Médiathèque de Saint Savournin

Comme une envie de... médiathèque

La table de nuit de la bibliothécaire

La déménagerie / Jean-Loup Trassard

 

En 1941 - donc sous l'Occupation - une famille de cultivateurs, sept enfants, quitte sa petite ferme pour une grande à cent dix kilomètres de là : préparatifs, voyage sur des charrettes, installation... A l'échelle bocagère, une sorte de Ruée vers l'Ouest ! Maître de champs plus vastes, Victor s'augmente lui-même sous les regards d'autres paysans et sa famille ressemble à celle des pionniers, sans que soit perturbée jamais l'entente avec Marguerite. Nous sommes alors au cœur d'une ferme, lieu rarement exploré par la littérature, et les intempéries mémorables se mêlent aux travaux agricoles, tandis que vivement défile toute la vie rurale en cette période troublée, avec nombre de figures villageoises, ou animales, puis les événements de la Libération, et encore le mariage des filles... [4ème de couverture]

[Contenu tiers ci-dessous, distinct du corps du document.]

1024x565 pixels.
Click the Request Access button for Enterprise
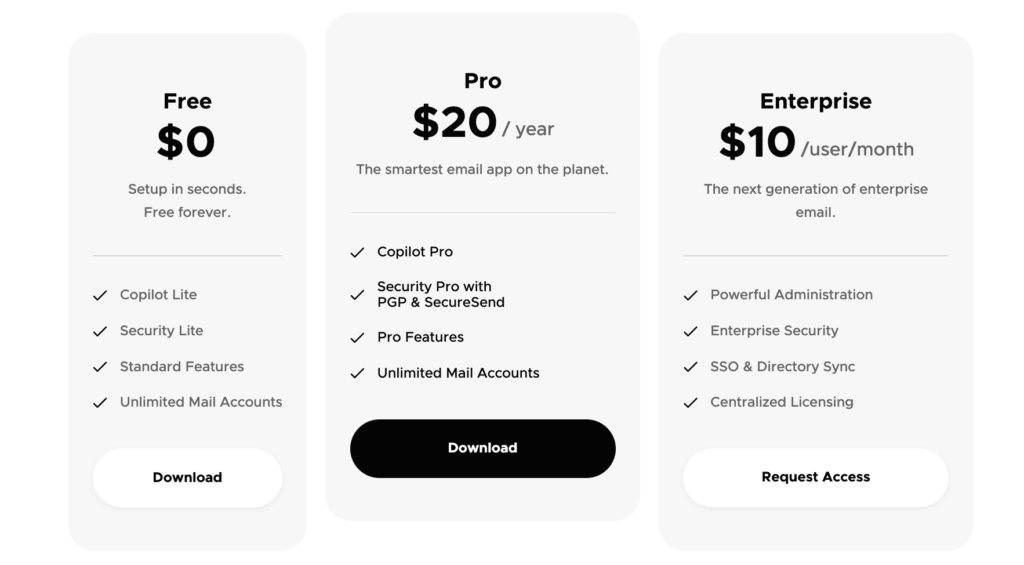(x=815, y=477)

Jean-Loup Trassard a écrit de nombreux textes : romans, nouvelles, essais, recueils de photographies... Toute son œuvre est tournée vers le monde de rural qu'il observe avec le regard de l'ethnologue et du poète. Son écriture est riche d'une langue française classique admirablement maîtrisée à laquelle s'ajoute le "parler" et le patois de ses personnages. Il nous fait revivre ou découvrir la vie paysanne au XXème siècle, ces vies laborieuses qui rendent les hommes taiseux et épuisent les femmes, la solidarité et les mesquineries dont ils peuvent faire preuve et la présence d'une nature belle et généreuse, mais aussi brutale et impitoyable.

Ça s’est passé vite – enfin… dire très lentement ne serait pas faux non plus –, Victor debout près des charrettes, paralysé par la colère, conducteurs et femme Jarrier en concertation muette, les deux gars à mi-chemin, serré à la porte ou déjà sur les marches le reste de la famille Fourboué, au seuil de la remise le commis. Il ne reconnaît plus la tête de Jarrier où la colère aussi, et l’audace qu’elle donne plissent les yeux, le défigurent sous sa casquette que l’eau traverse jusqu’au crâne précocement dégarni. Victor soudain se tourne, grands pas vers Marguerite : Côme Victor Clément courez après les juments, prenez des liens ! Vous autres rentrez à la maison et vous clavez la porte ! Je vais chez le propriétaire.